Like bonds, some asset-backed securities pay either a fixed rate of interest or a floating rate (floaters). The actual yield earned by the investor will depend on the purchase price of the ABS and the actual term length of the security.
The interest rates on floaters are adjusted to a designated index, such as the LIBOR, or on Treasuries of comparable maturity. When the underlying portfolio consists of floating rate loans, such as credit card loans, then this provides a match between income and payments for the issuer. However, if the underlying portfolio pays a fixed rate of interest, this can still be converted to a floating rate ABS by the use of interest rate swaps, where the issuer swaps the fixed rate of the portfolio with a floating rate from a 3rd party, such as a bank.
The yields of asset-backed securities are generally higher than corporate bonds of comparable maturity and credit rating. The main reason for this is that the maturity is variable. Because cash flows resulting from loans and revolving lines of credit is highly variable, the maturity of an ABS is estimated by using prepayment models based on projections. If the projections are wrong, then the yield will be different than expected.
ABS also have a higher market risk in the secondary market, since the secondary market price will depend on the fluctuating credit spread between ABS and other types of fixed-income securities, and how many new issues of ABS are being brought to market. Factors specific to each type of ABS may also affect its price (sector risk), such as the recent subprime default rate on the price of mortgaged-backed securities, and other ABS based on home equity loans.
Servicers and Cleanup Call Provisions
Servicers manage the cash flow of almost all mortgage-backed securities as well as many other asset-backed securities, such as auto ABS. Servicers collect and process the payments from the loan pool and pay the investors. They also attempt to collect from delinquent borrowers. Servicers are paid a fixed fee that ranges from 0.5% to 2.0% of the pool's remaining collateral balance.

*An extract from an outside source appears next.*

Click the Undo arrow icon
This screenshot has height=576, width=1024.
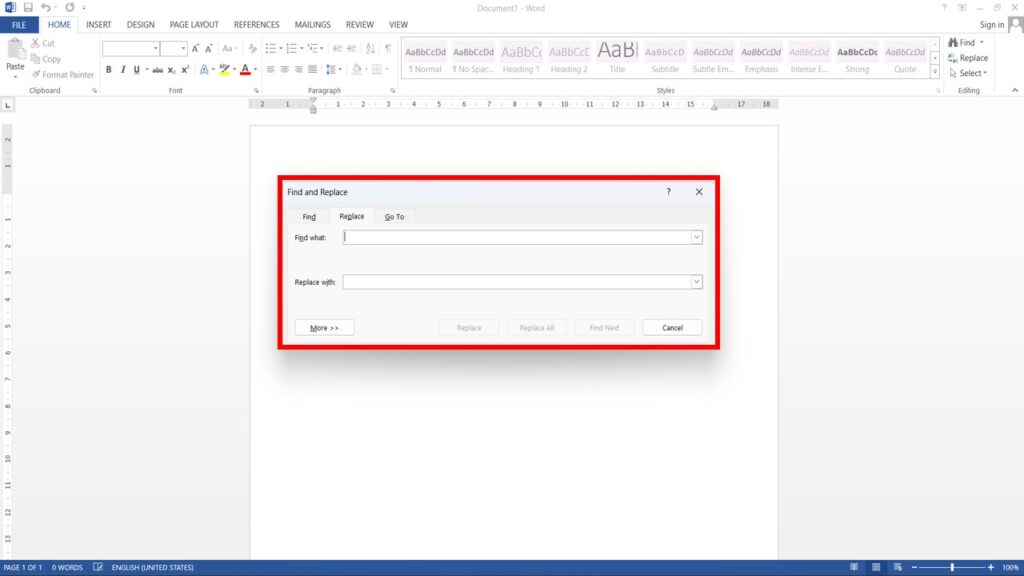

Hence, when the remaining pool balance falls below about 10% of the original balance, the cost to service the pool becomes greater than the servicing fee, so most asset-backed securities that depend on servicers are issued with a cleanup call provision, which gives the servicer the right, but not the obligation, to call all remaining bonds by paying the remaining balances. This, in effect, shortens the average life of the remaining bonds. Historically, the servicers of most ABS have exercised their cleanup call provision regardless of the prevailing interest rates.